Vamos juntar ainda outro elemento. É conhecida a existência de restos de um açude imediatamente a
montante da curva de rio, na Cascalheira (chamemos 1º açude para facilitar). Esta levada ficou a
descoberto quando recentemente a comporta do parque foi aberta para desassoreamento e construção
dos muros de suporte da margem esquerda. Coincidentemente o momento ficou registado nas imagens de satélite do Google Earth. Da configuração destas ruínas sobressai a sua posição em cunha que em vez de encaminhar as águas para os moinhos, encaminha para a margem direita, ou seja, passando entre a
terceira ilhota e a margem direita no que será o canal em forma de alsa. Não conhecendo nós qualquer infraestrutura na margem direita que necessite de ser abastecida com água, esta configuração apenas
faria sentido se ao açude a que fazemos referência, fosse complementado por outro no final do canal (chamemos 2º açude). Ou seja, onde hoje está a ponte da Cascalheira, este segundo açude encaminharia
as águas para a margem esquerda.
Neste ponto parece validar a tese da existência de uma levada sob a ponte da cascalheira e visível no postal das Oficinas do Comércio do Porto.
Admitindo esta tese, entendemos que efetivamente, o canal da direita e que hoje limita as margens do rio, seria criado artificialmente para levar a água do primeiro para o segundo açude e alcançar este em posição longitudinal, maximizando assim a velocidade da água e fazendo-a sair do leito pela margem esquerda. Ainda junto ao primeiro açude, na margem esquerda, nasceria um outro canal que seria atravessado pelo arco de pedra atrás documentado e muito provavelmente de alguma forma serviria também os moinhos. Daí seguia até ao segundo açude, cujas águas se juntariam. O canal, presumimos,
prolongar-se-ia para jusante indo abastecer o edifício principal da fábrica que assim se deveria situar na
margem esquerda em local oposto ao campo de mini-golfe ou chalé do parque. As águas do canal
deveriam voltar ao leito do rio, imediatamente a seguir ou juntando-se às águas de Porto Cavaleiro e daí
para o rio. Desde a primeira entrada do canal, até cair novamente no rio, estimamos uma diferença de
cotas de aproximadamente 3m.
Esta tese, que se nos apresentou robusta, tornou-se frágil quando nestas andanças encontramos um
testemunho fotográfico datado de 1881 e que será da autoria de J. Bastos ou eventualmente alguma
confusão de nome com Francisco Bastos Júnior.
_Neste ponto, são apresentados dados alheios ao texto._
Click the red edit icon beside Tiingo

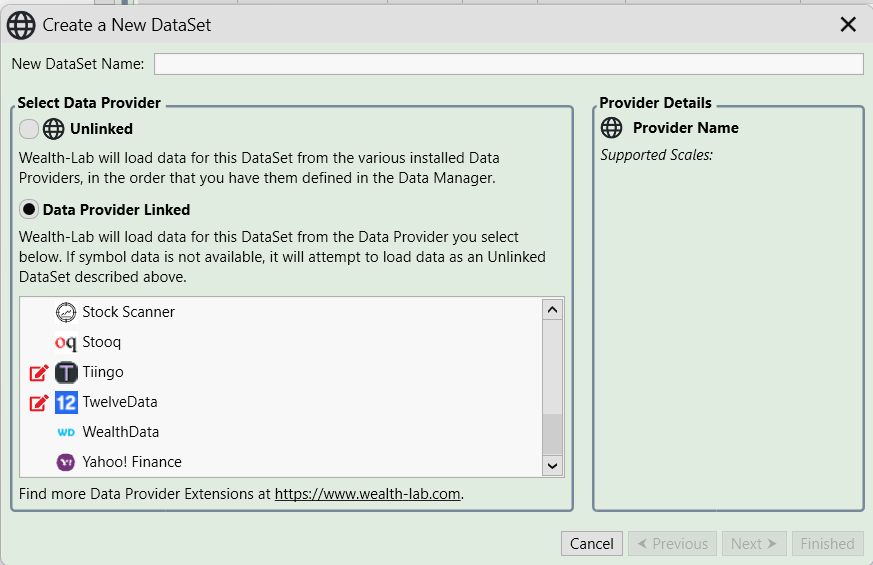click(39, 373)
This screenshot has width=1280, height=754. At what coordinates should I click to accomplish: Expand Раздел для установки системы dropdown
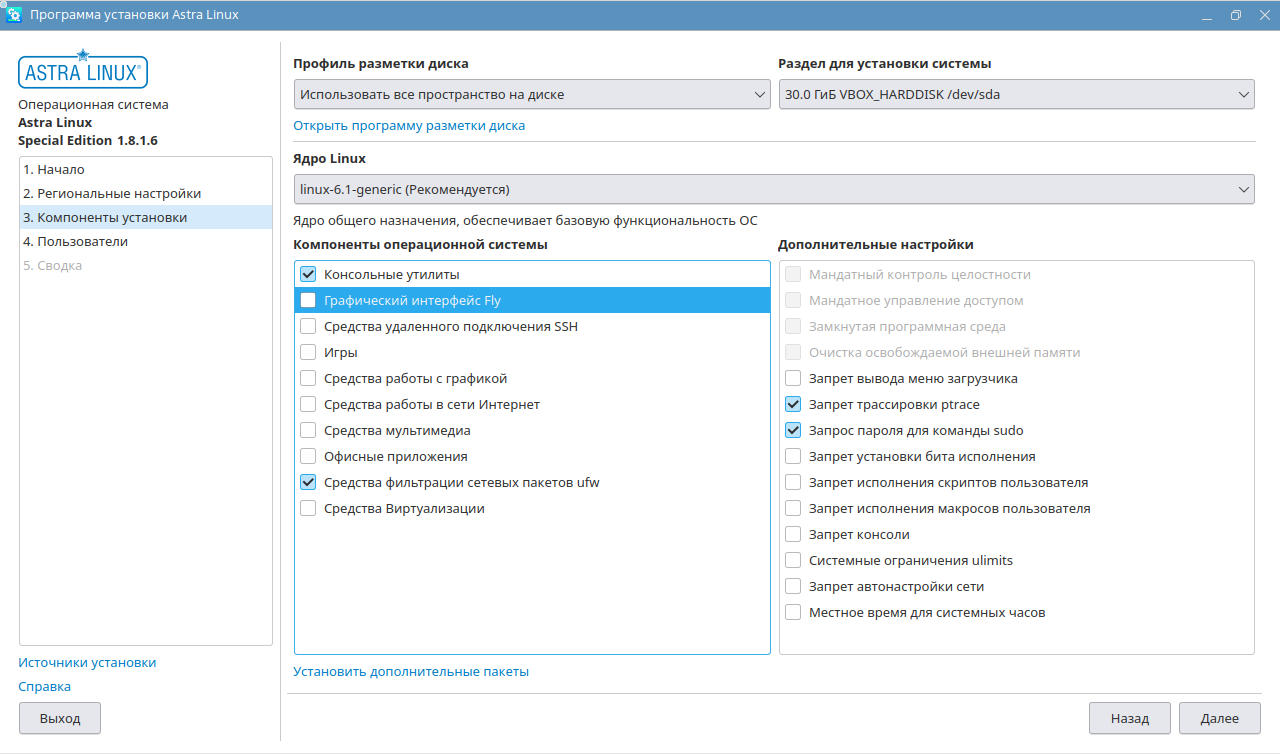click(1016, 95)
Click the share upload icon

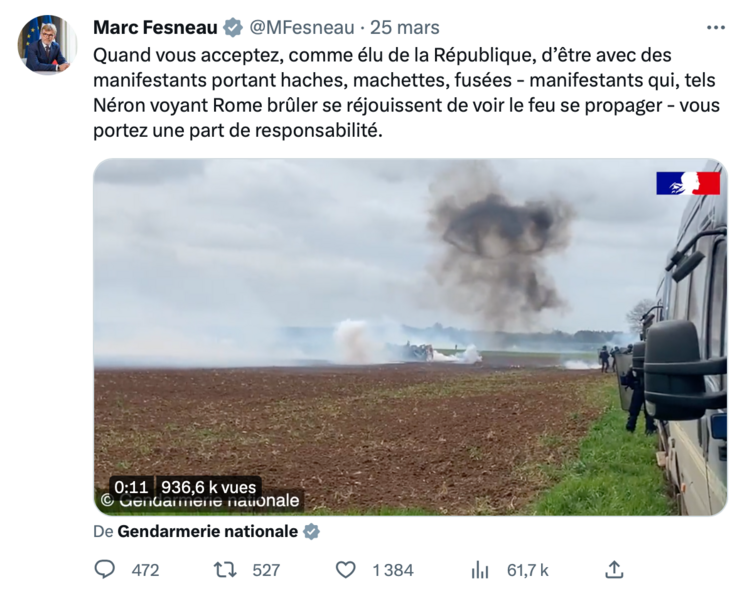[x=615, y=569]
Nesta foto que apresenta uma grande qualidade,
aparecem dois edifícios à esquerda, sem dúvida os moinhos da Cascalheira. São dois os edifícios, vê-se o
que parece ser a levada que desloca a água para a margem direita. Sob esta levada, em pé, uma figura
humana, parece um pescador e, por trás deste um grande penedo com uma abertura central. Este penedo
parece indiscutivelmente o da base da atual ponte da Cascalheira na margem direita. A ponte parece não
existir, nem tão pouco o caminho da Cascalheira na margem direita. Não se percebe na foto qualquer
açude junto a este penedo e assim se se fragiliza a tese anterior.
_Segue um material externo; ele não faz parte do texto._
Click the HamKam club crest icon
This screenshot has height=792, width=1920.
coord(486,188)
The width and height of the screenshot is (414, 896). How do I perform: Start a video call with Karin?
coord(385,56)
Admitamos outra tese; a de que ignoramos o porquê da configuração do 1º açude, ou então a possibilidade adiantada por António Cunha de que pudesse ser para desviar detritos para a margem direita e aqui obriga-nos a antes de avançar, aludir á toponímia de cascalheira e que o professor Pereira Caldas nos seus escritos adiantou tratar-se de um local de acumulação de aluvião muito procurado para a construção. A isto não será alheio a formação de ilhotas. Voltando, ao raciocínio, a montante da curva e moinhos da Cascalheira, nasce na margem esquerda um canal, que é visível no postal acima referido e sob o qual se vê o que parece ser uma pequena ponte, a qual pensamos corresponder à fotogravura do
Diário de Notícias. Este canal que se consegue ver até alcançar o ponto onde hoje está o apoio esquerdo
da ponte da Cascalheira, deveria prolongar-se pela margem esquerda, colocando de qualquer modo o
edifício principal da fábrica no mesmo local da tese anterior.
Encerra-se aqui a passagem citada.